Clayton McCourt, associate director of Residence Life, explained the process as well as the steps the department of residence takes concerning the gender accessibility needs of all students.

“This year we’ve tried to work with students individually as much as possible as students have identified as other or as non-gender specific, so we are working with students on an individual basis … and basically figuring out what the reasonable accommodations are for their needs,” McCourt said.

In the future, the department of residence plans to have a better system in place which involves students knowing their options ahead of time before they even apply. 

“Next year we’d like to set aside some more specific gender neutral options for students and have them labeled or listed ahead of time so students can see what the options are,” McCourt said.

Once students have accepted their choice they can apply for residence at the desired institution. OUAC currently is based specifically on how the student identifies and then having a conversation afterwards to ensure that the student’s feelings are accommodated. However, residence life hopes that in the future students can have a seamless transition to residence.

“We want to offer students, but specifically members of the LGBTQ community and transgender community, a seamless transition into residence no matter who you are,” McCourt said.

“I think students at this point may not know all of their options and we want them to know options ahead of time at our website or whether it’s knowing at the Ontario universities fair right from the get-go we really want students to know what is available to them.”

Toby Finlay, administrator for the Laurier Rainbow Centre, explained that it is important to have available housing for students that affirms their gender identity.

“When students don’t have housing that affirms their gender identity – first of all – they’re put in a position where the place that they live and call home doesn’t really capture the person that they are and their true authentic self, which is a really difficult place to inhabit within a university,” Finlay said.

Finlay recently worked with Laurier Students’ Public Interest Research Group (LSPIRG) this summer, focusing on transgender inclusivity and non-binary inclusion in university settings.

“The most important thing is to give students an option to communicate their gender identity, which is what the university is doing. The first step is to provide an option for students to indicate what their gender identity is and to non-restrict that to a binary option,” Finlay said.

“The second step is to offer a housing option that upholds that identity and supports the student in having an affirming and safer place to live with respect to that identity.”

When it comes to the residence structure and physical layout of the building they believe that this will be one of the most challenging barriers to go through when it comes to making residence accessible for transgender and gender non-conforming folk.

“I think the largest barrier is going to be sort of [thr] physical structures of the residence building … because the reality is that these buildings [were constructed] under gendered models,” Finlay said.

Education is another barrier that the department of residence is going to have to overcome. Various workshops have allegedly taken place with the Rainbow Centre relating to transgender and gender non-conforming inclusion.
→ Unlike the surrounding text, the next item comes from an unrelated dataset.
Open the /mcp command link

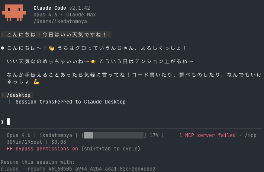point(251,135)
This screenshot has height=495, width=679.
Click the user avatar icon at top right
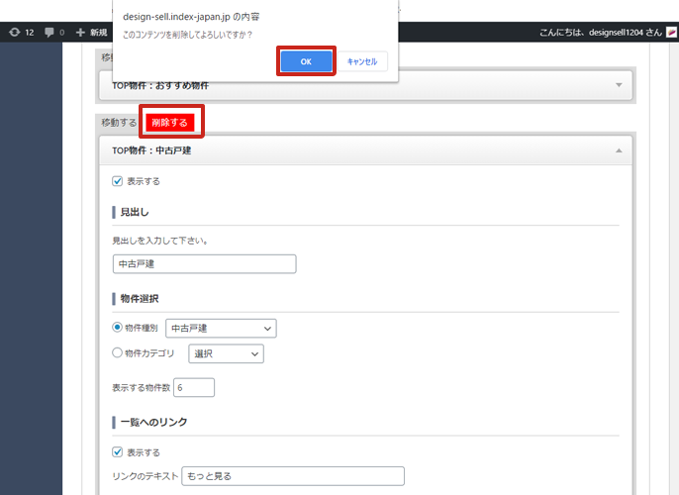(x=671, y=33)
However, Finlay added that there is a lot of work to be done, not just in the residence department, but within the institution itself.

“There still is a lot of learning that needs to be done by, not just students, but staff and administrators in the institution,” Finlay said.

“I think there’s interest in making themselves capable of supporting transgender students as much as possible. I think it will be a matter of residence doing the work to honour their intentions of supporting transgender and gender non-conforming students.”

McCourt explained that the department of residence also has a priority of educating staff and administration.

“I think the goal is to make residence inclusive for everyone and that educating and training all our staff appropriately and my number one goal.”

McCourt explained that this is not going to be a transition and learning process that is behind closed doors. The department of residence plans to include various groups on campus – as well as welcoming student voices – in order to learn and grow during this process. 

“We haven’t gotten there just yet,” McCourt said. “This is not going to be an insulated process, were not going to be sitting behind closed doors cooking up what the process is going to be.”

“Essentially there are going to be numerous members of our team who are going to be involved in this strategy … we are going to be getting together with the diversity and equity office shortly after move in day and build a strategy.”

The department of residence plans to start this project as soon as possible, ultimately having more options for students available next fall. 

Finally, Finlay wants to remind the community that this residence option isn’t a perfect solution to violence and discrimination.

“It’s really important that we strive towards having space that, first of all, is supportive of transgender and non-binary students,” Finlay said.

“But also, setting a tone within the institution that transgender and gender non-conforming students are valid and [their needs] are just as important as everyone else.”